The human brain always tries to make sense of the world by comparing previous experiences or visual patterns and connecting the dots. It has its particular way of perceiving shape and form, grouping information, and filling in the gaps to draw the big picture. It is also known as Perceptual Organisation.
Think of a set of wheels, gears, handles, saddles, chains and frames. Individually it is difficult to make sense of how they work but once arranged and fixed into a bicycle, it becomes a functioning mode of transportation.
Useful Gestalt Theories for Designers
There are numerous theories of Gestalt, from which there are 6 basic principles relevant to interface designing.
1. Law of Proximity
Nearness or close spaces between elements tend to be perceived as related. For example, the home screen of the iPad OS consists of a LaunchPad where most used Apps are placed.
When objects are placed with similar or the same spacing, it immediately draws the eyes' attention, and they are conceived as related. Moreover, this type of layout helps the brain easily recognise closely spaced apps as being from similar categories and helps in quick decision making.
2. Law of Similarity
Elements similar to each other tend to be perceived as a group.
Similarity can refer to any feature, including colour, orientation, size, shape, texture, or function. Once again, the home screen of the iPad OS displays a good example of this principle, using varying sizes and positions of the app and widget icon boxes. The different sizes of the boxes help distinguish between Apps and Widgets.
3. Law of Continuity
This principle states that elements arranged on a line or curve are perceived to be more related than elements placed out of line. This is because our eyes are naturally designed to follow anything that shows a linear property.
Maps are great examples of various gestalt theories. In this case, the complex road lines are categorised by thickness and colour, making it easier for the eyes to navigate directions.
4. Law of Common Region
Elements grouped in a closed region are perceived as related or belonging to the same group.
A good example would be the categorisation of apps found on the home screen of Apple OS or iPad OS, where apps with similar functions are placed within a box to help with categorisation and navigation.
5. Law of Closure
When an object is incomplete or not entirely enclosed, the human brain will subconsciously complete or enclose it, given that there is enough information. It is also used for indicating how the action or visuals concludes, like punctuation in writing.

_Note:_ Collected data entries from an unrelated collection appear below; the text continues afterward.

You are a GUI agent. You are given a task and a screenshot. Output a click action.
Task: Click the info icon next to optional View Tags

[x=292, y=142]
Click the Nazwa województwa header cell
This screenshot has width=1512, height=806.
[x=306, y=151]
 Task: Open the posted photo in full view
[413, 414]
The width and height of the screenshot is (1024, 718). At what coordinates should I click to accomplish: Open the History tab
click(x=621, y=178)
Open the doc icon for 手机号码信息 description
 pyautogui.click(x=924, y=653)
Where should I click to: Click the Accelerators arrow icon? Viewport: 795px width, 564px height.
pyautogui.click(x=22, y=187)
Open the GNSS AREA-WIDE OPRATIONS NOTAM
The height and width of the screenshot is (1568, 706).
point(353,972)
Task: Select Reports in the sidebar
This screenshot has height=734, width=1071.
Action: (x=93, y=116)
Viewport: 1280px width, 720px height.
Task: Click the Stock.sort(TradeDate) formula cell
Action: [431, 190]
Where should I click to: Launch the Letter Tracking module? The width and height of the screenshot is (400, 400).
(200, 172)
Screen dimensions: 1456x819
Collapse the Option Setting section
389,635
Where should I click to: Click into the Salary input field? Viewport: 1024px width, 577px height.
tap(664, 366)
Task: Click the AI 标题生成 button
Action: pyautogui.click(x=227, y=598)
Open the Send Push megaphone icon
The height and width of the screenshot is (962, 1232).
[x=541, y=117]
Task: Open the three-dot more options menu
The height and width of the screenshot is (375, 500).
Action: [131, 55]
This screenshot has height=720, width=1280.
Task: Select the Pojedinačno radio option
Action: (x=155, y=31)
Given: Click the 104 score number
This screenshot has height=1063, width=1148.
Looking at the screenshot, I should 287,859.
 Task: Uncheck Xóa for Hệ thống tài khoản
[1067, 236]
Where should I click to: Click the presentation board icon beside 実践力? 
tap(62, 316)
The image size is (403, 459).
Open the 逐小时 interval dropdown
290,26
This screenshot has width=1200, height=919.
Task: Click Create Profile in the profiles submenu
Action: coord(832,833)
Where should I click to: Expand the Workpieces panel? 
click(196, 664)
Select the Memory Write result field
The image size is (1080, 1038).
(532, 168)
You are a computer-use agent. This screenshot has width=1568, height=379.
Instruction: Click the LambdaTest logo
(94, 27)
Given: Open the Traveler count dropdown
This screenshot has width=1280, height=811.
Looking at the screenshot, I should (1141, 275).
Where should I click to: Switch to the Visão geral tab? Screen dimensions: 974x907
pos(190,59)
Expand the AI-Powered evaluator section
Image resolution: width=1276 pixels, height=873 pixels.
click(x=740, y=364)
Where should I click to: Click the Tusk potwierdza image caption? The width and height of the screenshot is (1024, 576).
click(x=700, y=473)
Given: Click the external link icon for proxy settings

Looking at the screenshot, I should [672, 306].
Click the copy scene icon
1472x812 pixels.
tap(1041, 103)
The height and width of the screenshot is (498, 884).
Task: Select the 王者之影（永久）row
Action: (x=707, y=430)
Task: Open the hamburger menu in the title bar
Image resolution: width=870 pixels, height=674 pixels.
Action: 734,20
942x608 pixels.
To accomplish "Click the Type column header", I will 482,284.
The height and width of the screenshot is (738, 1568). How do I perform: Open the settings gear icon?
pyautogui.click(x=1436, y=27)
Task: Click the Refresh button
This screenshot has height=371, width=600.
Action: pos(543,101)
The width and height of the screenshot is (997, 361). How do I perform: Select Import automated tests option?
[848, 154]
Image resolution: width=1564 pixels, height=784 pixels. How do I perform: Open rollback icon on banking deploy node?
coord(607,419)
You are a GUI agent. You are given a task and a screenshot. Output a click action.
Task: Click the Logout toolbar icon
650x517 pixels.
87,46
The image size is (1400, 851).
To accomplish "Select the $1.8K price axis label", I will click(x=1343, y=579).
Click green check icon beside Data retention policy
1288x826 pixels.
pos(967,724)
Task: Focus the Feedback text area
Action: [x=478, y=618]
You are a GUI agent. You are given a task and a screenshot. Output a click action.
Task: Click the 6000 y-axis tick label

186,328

When designing websites or an interactive page with a lot of content, it is important to let the user/viewer know where or how the flow of content ends. Carousel designs make use of this principle well, where the upcoming contents are partially shown to give the users a clear direction of upcoming content. An example of this is the App Store, which utilises this principle to indicate scrolling directions
6. Law of Symmetry and Order
Also known as the law of Pragnanz (precision in German) or the Law of good figure, consistent shapes and well-designed figures automatically gives a sense of aesthetics. Some of the most recognisable logo marks or icons use this principle for their simplicity and memorability.
The human mind perceives objects as being symmetrical and forming around a centre point, which is easier to process for the brain.
Keeping these basic theories in mind can help you design a cleaner and more efficient mobile interface, from the placement of buttons to appropriate image sizes.